Mientras estaba leyendo, todo lo demás quedaba abolido: las incomodidades de nuestra pequeña vivienda, los berridos de los gemelos, los pequeños rencores que yo había acumulado contra mi hermano, nuestro encierro forzoso y la nevada que seguía allá afuera y la amenaza del lobishome, y los golpes del hacha en la leñera y los temores que había ido alimentando sin querer ni siquiera reconocerlo: todo desaparecía, o más bien era sustituido por lo otro, por ese mundo subacuático y pausado, poblado de misterios, del que me arrancaba un sonido muy remoto, una voz lejana que se filtraba molesta a través de las aguas, y sonaba cada vez más intensa hasta colarse entre dos frases, porque era la voz de mi madre que me obligaba a sentarme a la mesa para comer. Y yo volvía a la superficie medio atontado, con las pupilas llenas aún de las visiones submarinas, como un buzo al que hubieran sacado del agua demasiado rápido.

Ahora que yo también era lector, empecé a fijarme en cosas en las que antes no reparaba, y a interesarme, por ejemplo, en lo que leían mis padres.

Me di cuenta de que mi padre, sin abandonar sus nerviosas salidas a la intemperie, se había resignado un poco después de la ansiedad de los primeros días, y había empezado a leer un libro de aspecto insignificante, con las tapas blandas, que al parecer releía una y otra vez o al menos seguía de forma caótica a juzgar por el cambiante emplazamiento en el que aparecía cada vez su punto de lectura.
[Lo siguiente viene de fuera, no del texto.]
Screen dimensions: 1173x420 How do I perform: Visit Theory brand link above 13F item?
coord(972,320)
—¿Qué libro es ese que estás leyendo? —me decidí a preguntarle una de las veces que lo tenía entre las manos.

Mi padre me miró durante unos segundos y a continuación alzó el libro mostrándome la portada.

Flor de santidad —leí yo.

Quedé un poco decepcionado, porque en verdad era el último título que hubiera podido imaginar que mi padre leyera con tanto interés.

—¿Es…, son vidas de santos? —le pregunté.
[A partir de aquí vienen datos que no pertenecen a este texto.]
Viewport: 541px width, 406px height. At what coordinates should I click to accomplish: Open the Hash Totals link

—¡No…, qué va, ni mucho menos! —me contestó esbozando una involuntaria sonrisa—. Es de Valle-Inclán.

Mi padre no tenía muchas ganas de hablar, pero hizo un esfuerzo porque yo le insistía, y porque sabía de mi recién adquirido hábito de la lectura.

—¿Y de qué trata?

Mi padre se iba animando al calor de la conversación, y empezó a explicarme el argumento con evidente placer por su parte.
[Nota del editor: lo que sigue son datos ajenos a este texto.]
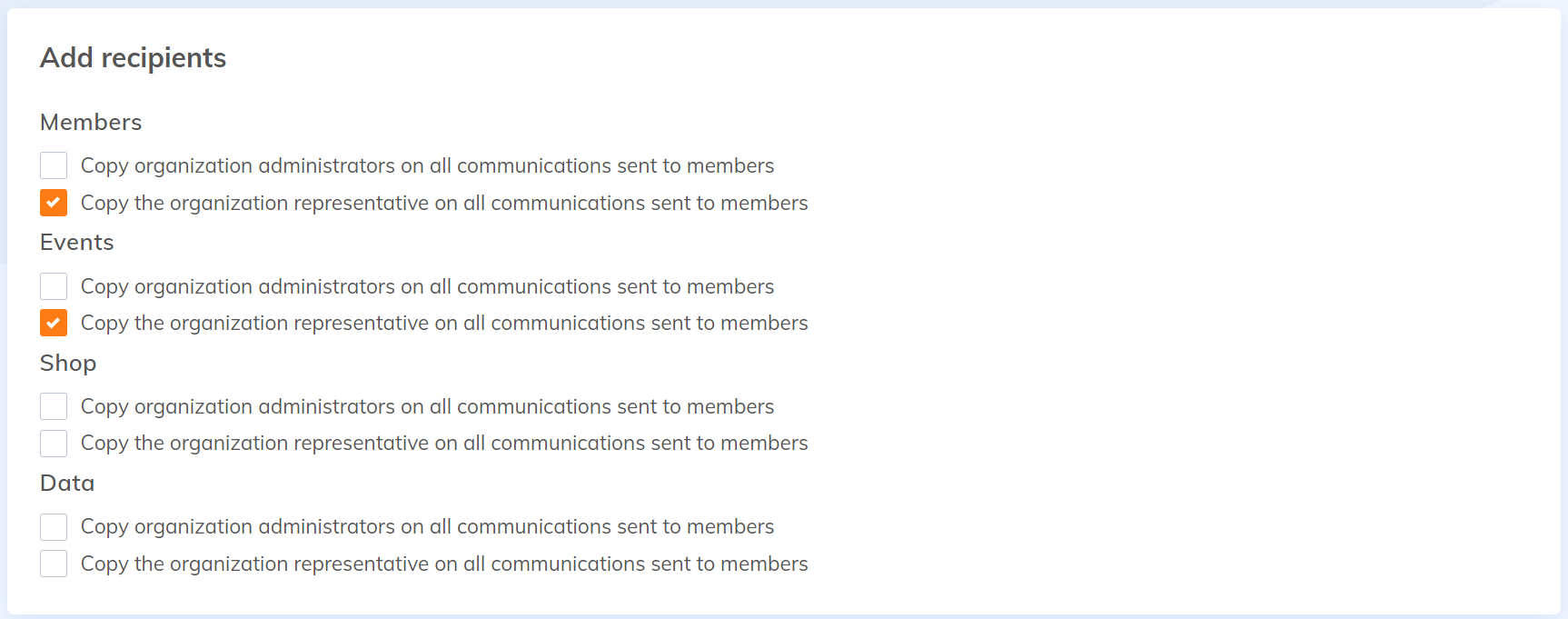The image size is (1568, 619).
Task: Click the Members administrators label text
Action: [x=427, y=165]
—Trata de una pastora muy joven y muy pobre, casi una indigente. Es huérfana, y tiene la frente…, te cito textualmente: «dorada como la miel… y los ojos, donde temblaba una violeta azul, místicos y ardientes como preces».

—¿Y por qué dice que la violeta es azul? Si es violeta…

—Los poetas se permiten esas licencias. Por eso son realmente creativos, y le sacan el máximo rendimiento a las palabras…

—Pero este libro no es de poesía —apunté yo.

—No, pero el lenguaje puede ser poético aunque sea una novela ¿No te parecen bonitas esas palabras que te he leído? ¿No te suenan como música?

—Hombre…

—Parece ser —dijo mi padre— que has accedido al mundo de la prosa, de lo cual me alegro mucho…, pero para la poesía aún te falta un poco.

—¿Sabes lo que pienso? —le dije yo entonces, como si fuera una consecuencia de su último comentario—. Que la descripción de esa pastora que sale en el libro se parece mucho a Cándida.

—No, a Cándida no —se apresuró a decir, recuperando el aire distante de cuando le pregunté el título del libro—. Los ojos de Cándida no son violetas, ni siquiera azules del todo…, son más bien grises, entre el cielo y el humo… Tú lo debes saber, que jugabas con ella desde que erais pequeños.

—Pues nunca me había fijado, la verdad —contesté yo sinceramente.

Mi padre no quiso hablar más de aquel asunto. Abrió de nuevo el libro, y empezó a leer en silencio.